Es difícil imaginar adónde nos conducirá este primer paso hacia la nada que es la independencia de Kosovo, declarada unilateralmente y pasándose por el arco del triunfo los más elementales principios de la legalidad internacional. Si admitimos que cualquier pueblo, sobre la base de sus señas étnicas o culturales, tiene derecho a marcar sus fronteras y constituir, dentro de ellas, un Estado propio, podría ocurrir que a algunos de los países que han dado el sí quiero al sonado divorcio se les pinchase el globo de la «grandeur», o se les quedase en cueros el » über alles».
España, como mínimo, tendría que fragmentarse en cuatro trozos. Y digo como mínimo porque en cada una de las porciones habría motivos más que suficientes para seguir cortando. ¿No tendrían derecho, por ejemplo los vascoespañoles, a declarar también su propio Estado? ¿Y qué hay de otras posibles diferencias? En una Europa nueva y a la carta, sólo habría que llamar al camarero y pedirle naciones como si fueran platos: aquí una de Galicia, aquí una de Bretaña, aquí una de Baviera, aquí una de Padania… Oído barra. ¡Marchando!

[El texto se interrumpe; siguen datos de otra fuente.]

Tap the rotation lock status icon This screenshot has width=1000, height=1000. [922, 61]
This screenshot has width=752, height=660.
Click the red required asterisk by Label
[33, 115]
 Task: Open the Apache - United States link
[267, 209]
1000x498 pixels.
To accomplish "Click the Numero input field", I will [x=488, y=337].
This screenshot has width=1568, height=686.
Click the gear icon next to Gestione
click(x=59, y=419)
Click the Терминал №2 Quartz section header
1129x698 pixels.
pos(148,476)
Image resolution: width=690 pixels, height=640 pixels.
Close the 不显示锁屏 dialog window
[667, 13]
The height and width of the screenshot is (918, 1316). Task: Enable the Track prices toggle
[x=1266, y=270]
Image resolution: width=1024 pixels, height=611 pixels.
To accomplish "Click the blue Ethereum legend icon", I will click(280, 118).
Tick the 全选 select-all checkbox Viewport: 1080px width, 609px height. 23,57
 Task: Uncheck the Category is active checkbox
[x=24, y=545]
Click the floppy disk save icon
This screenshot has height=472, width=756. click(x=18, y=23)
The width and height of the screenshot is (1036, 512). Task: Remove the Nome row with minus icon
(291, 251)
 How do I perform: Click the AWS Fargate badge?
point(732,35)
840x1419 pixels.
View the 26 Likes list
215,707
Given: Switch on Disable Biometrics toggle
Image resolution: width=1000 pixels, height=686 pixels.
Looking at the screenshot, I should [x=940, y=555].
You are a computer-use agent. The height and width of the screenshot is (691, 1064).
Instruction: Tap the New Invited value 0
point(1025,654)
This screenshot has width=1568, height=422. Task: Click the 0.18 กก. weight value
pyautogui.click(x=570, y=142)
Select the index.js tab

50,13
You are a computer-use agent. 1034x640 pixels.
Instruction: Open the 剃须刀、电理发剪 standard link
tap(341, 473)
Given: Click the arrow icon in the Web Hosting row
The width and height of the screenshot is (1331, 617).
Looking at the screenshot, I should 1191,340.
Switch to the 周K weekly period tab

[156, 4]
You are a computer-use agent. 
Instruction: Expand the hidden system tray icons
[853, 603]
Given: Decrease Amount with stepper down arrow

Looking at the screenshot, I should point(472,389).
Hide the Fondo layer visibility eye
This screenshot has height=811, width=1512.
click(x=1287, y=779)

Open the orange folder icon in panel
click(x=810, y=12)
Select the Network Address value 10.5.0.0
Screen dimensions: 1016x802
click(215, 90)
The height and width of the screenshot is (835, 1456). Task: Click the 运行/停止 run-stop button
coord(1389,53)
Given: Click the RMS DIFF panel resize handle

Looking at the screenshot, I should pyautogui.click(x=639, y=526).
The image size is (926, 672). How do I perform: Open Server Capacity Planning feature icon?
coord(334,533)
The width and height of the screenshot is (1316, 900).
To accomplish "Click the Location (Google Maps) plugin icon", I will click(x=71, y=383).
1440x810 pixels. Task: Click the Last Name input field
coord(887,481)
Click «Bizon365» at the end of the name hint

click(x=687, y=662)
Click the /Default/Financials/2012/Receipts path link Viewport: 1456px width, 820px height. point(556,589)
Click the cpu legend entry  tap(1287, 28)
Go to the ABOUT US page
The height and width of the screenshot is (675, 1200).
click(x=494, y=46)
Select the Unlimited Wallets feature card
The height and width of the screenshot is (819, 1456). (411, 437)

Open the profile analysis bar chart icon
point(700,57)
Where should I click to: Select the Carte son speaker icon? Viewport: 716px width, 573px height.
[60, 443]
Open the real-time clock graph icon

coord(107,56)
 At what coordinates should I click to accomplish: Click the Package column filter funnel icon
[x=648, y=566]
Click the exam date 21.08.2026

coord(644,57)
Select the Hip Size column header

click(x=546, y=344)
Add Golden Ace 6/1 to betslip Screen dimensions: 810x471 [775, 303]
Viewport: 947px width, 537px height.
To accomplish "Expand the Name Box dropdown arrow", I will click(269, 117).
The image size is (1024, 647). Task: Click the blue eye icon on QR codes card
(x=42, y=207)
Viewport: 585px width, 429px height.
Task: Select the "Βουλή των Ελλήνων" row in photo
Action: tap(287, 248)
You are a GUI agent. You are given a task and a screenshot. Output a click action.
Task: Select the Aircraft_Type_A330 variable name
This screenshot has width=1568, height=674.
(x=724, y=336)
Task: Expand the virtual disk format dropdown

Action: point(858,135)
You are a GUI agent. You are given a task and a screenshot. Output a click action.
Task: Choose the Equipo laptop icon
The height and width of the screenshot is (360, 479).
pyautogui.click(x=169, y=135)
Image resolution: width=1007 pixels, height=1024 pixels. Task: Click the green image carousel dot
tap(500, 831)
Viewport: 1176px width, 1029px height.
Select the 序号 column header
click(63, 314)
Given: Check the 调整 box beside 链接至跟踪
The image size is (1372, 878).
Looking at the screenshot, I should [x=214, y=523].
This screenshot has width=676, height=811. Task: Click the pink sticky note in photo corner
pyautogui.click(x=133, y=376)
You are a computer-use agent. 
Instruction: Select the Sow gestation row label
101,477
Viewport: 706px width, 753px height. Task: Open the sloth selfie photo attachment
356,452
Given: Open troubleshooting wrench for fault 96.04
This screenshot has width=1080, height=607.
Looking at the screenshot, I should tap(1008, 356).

Hechos diferenciales se me ocurren a cientos. Sin salir de Madrid, hay unos cuantos barrios con personalidad bien definida. A los de Chamberí, La Vaguada o Vallecas, los veo perfectamente como Estados. En otros sitios ya me pierdo un poco, pero a mí los arroces no me saben lo mismo en Castellón, Valencia y Alicante. De Murcia y Cartagena, ya mejor ni les hablo. Yo, para ir preparando mi propia independencia, promuevo mi idiolecto, que voy normalizando. Me faltan subvenciones, así es que las acepto. No veo el momento de decirle al mundo que soy la Presidenta de mi cuarto.